With a conservative estimate at $5,000-$7,000, this screen sold for over 80 times its low value at $405,900! It depicts a scene of the Queen Mother of the West, Seowangmo, and various deities gathering for a large birthday banquet. This story is Chinese Daoist of origin, but it has been transposed for a Korean audience.
The quality of this screen is exceptional for its bold colors, numerous figures and detailed landscape. It is one of the finest examples of Korean painting to reach the market in recent years making this an exceptionally desirable piece for collectors and museums.
Another highlight from the Skinner sale was lot 163, a Chinese Three-Tiered Square Metal Censer and Cover. Despite carrying an estimate of $500-$700, it sold through Bidsquare for $11,685. The casting is exceptional and it contains numerous fine details including the immortals on the cover, and the calligraphy in regular and ancient bronze script on the exterior.
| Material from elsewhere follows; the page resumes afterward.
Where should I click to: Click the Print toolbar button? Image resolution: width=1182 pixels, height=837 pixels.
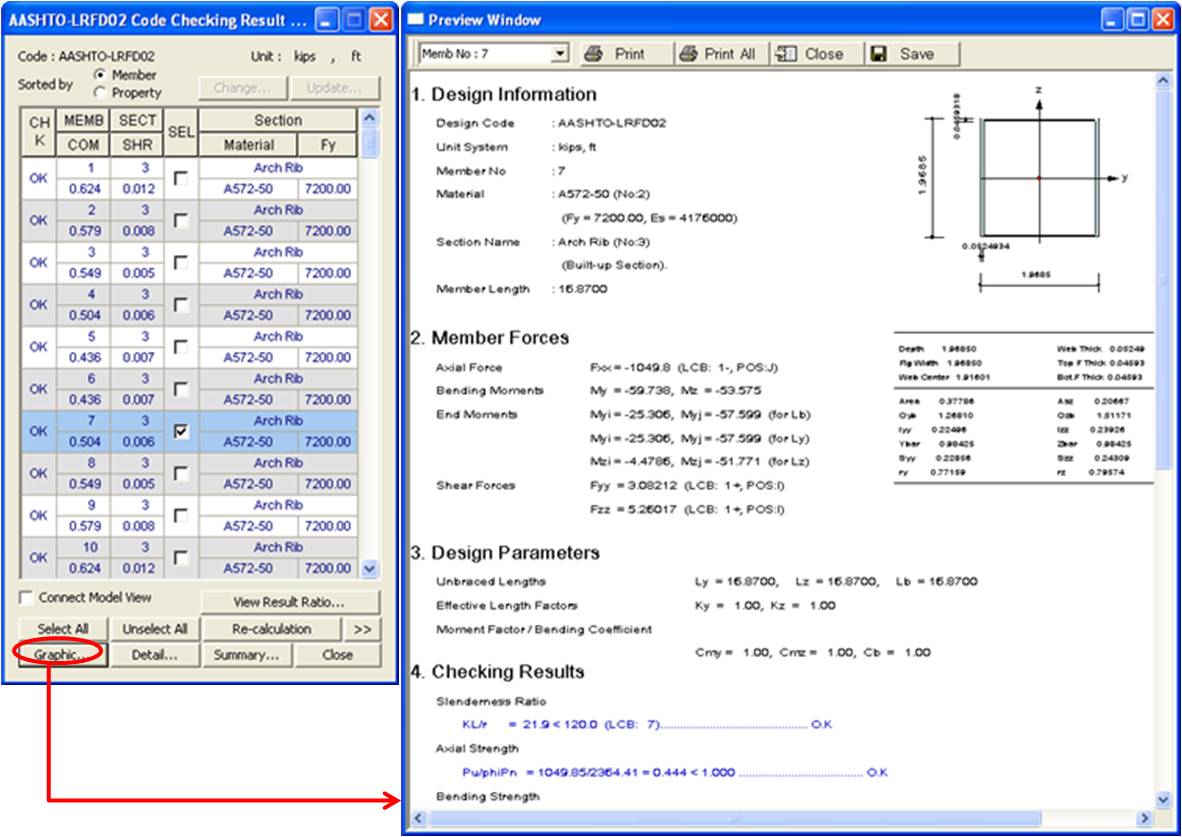615,54
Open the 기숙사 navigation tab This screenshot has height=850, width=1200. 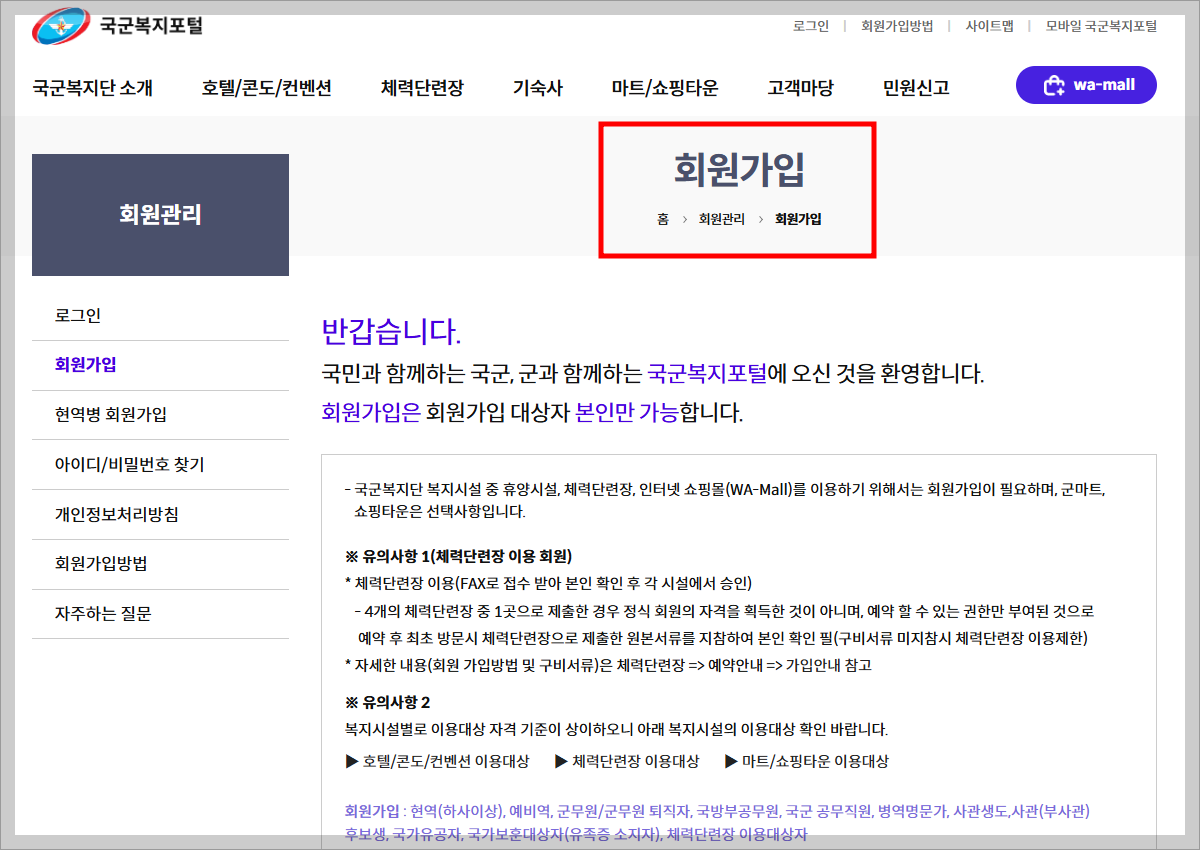[537, 87]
Another win for the Bidsquare platform at Skinner was lot 516, a Chinese Eight-Panel Table Screen that sold for $7,995. With a low estimate of $1,000-$1,500, this object drew much attention for its well-carved depiction of a Daoist scene. In fact, the story is exactly the same as the Korean screen mentioned above, as they both depict the birthday celebration for the Queen Mother of the West.
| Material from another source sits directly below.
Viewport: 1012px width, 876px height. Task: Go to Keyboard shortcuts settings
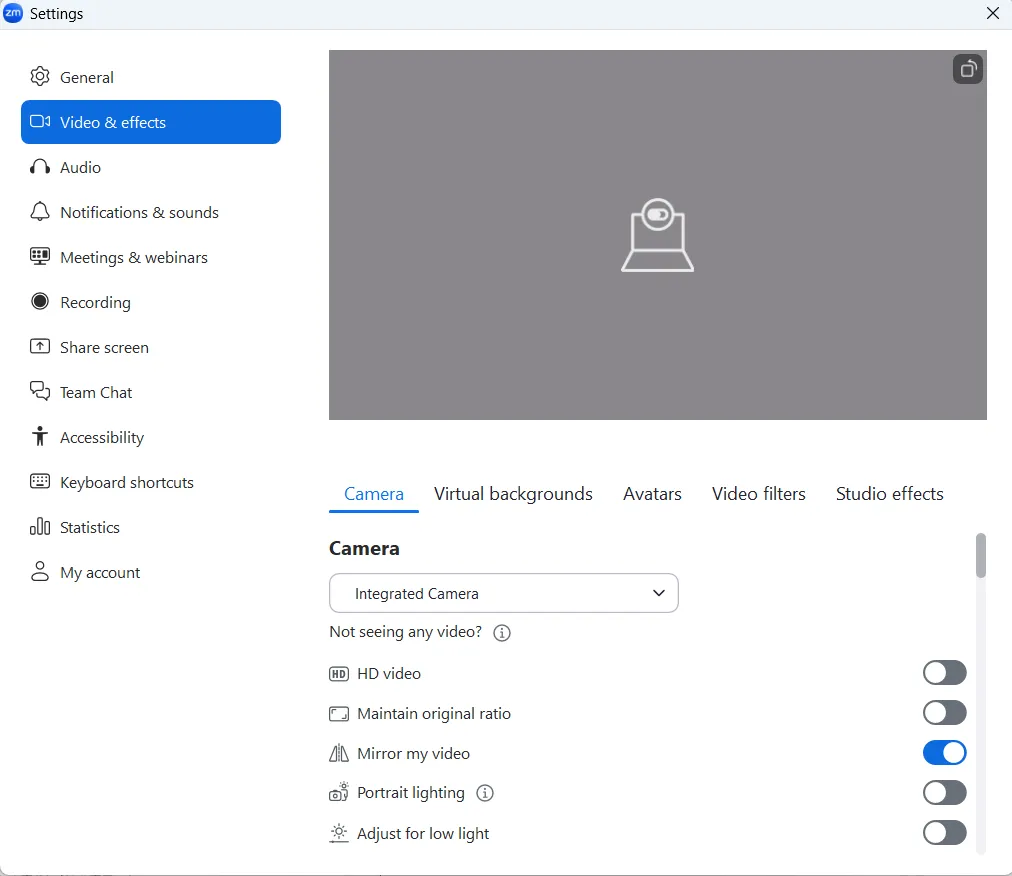coord(126,482)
Because of its birthday theme, this table screen would probably have been a gift to an official when he turned sixty years old. The scene would have been exceptionally pleasing to look at it with its detailed relief carvings of the immortals, heavenly landscape and fantastic palace.
Leslie Hindman Auctioneers also had outstanding results from their Asian Works of Art sale on April 26th. The top selling item was lot 76, twelve calligraphy scrolls of Wang Xizhi’s Shi Qi Tie Calligraphy in cursive script by Xing Tong (1551-1612).
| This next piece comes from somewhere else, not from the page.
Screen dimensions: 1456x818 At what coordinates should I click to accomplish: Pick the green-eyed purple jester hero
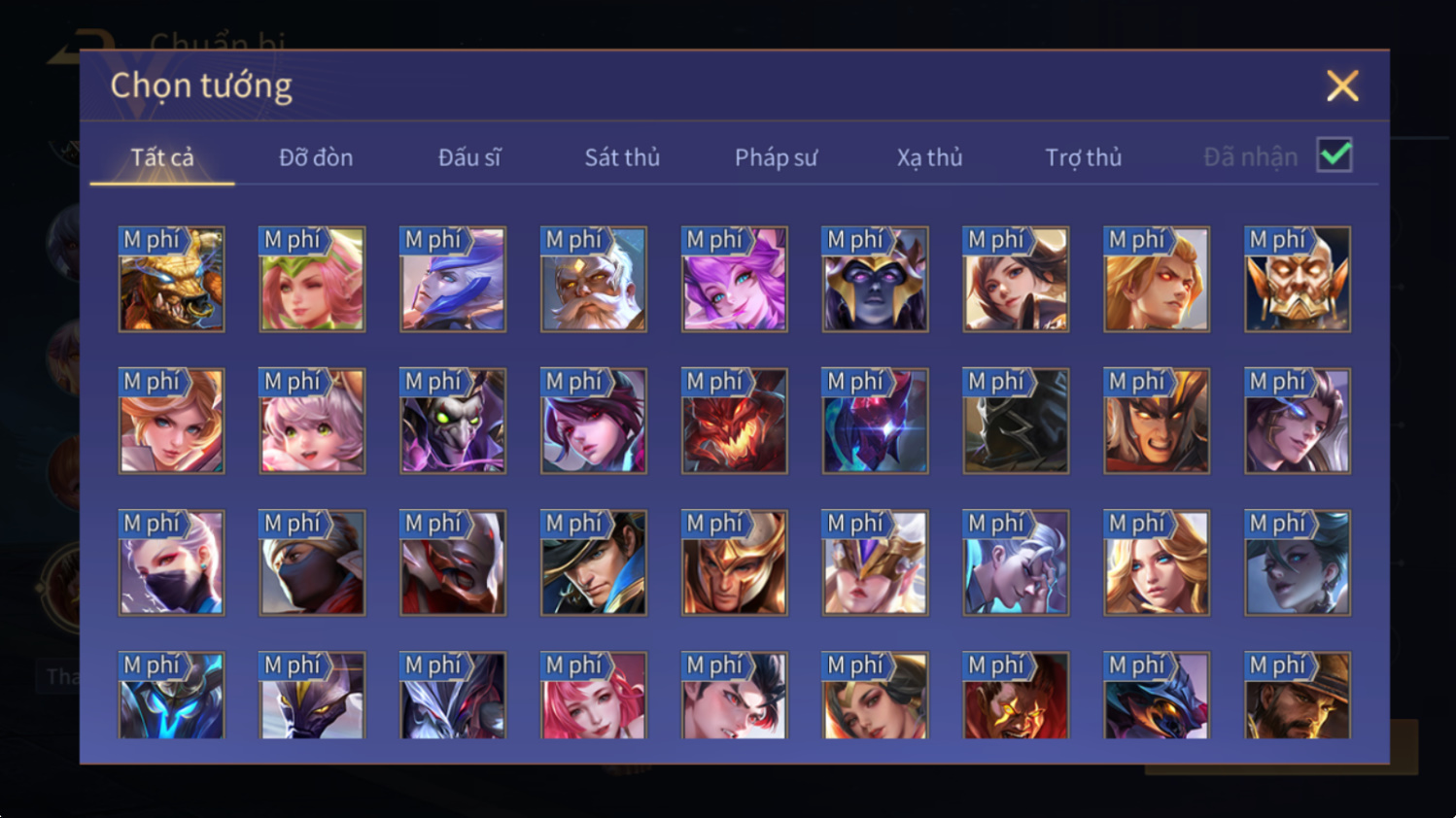point(453,421)
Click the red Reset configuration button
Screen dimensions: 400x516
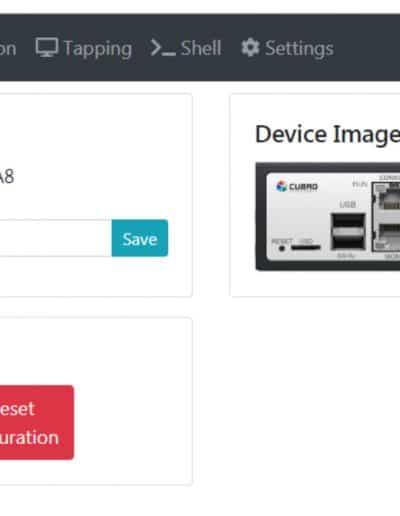pos(37,422)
This set of Chinese scrolls is part of a group of over 125 paintings hidden from the public for the past fifty years. They belonged to the collection of Ms. Yuan Jiayin and Mr. Li Guoyin, and their life-story took them from China, to Indonesia and finally to the USA. See our in-depth blog, The Yuan Jiaying and Li Guoyin Collection of Important Chinese Paintings, about this collection.
This important set of scrolls was the Ming Dynasty painter Xing Tong’s homage to Wang Xizhi of the Jin Dynasty (265-460). The latter was considered the most important calligrapher in Chinese history. With an estimate of $60,000-$80,000, the set of twelve scrolls sold for $266,200.
Chinese jade carvings still sell well as evidenced by lot 338 at Leslie Hindman. Here, a Carved White Jade Ruyi Sceptre from the 18th/19th Century fetched $193,600 despite a low estimate of $6,000-$8,000.
In addition to its large size and exceptional pale celadon color, this is the third birthday-themed Asian Artwork from this report! This type of sceptre is known as a ruyi, which translates to wish granting. They are typically given to someone who has turned 60 years old to bless them with many more years of longevity. The design is filled with auspicious symbols that pertain to longevity and happiness such as the shou characters and double catfish.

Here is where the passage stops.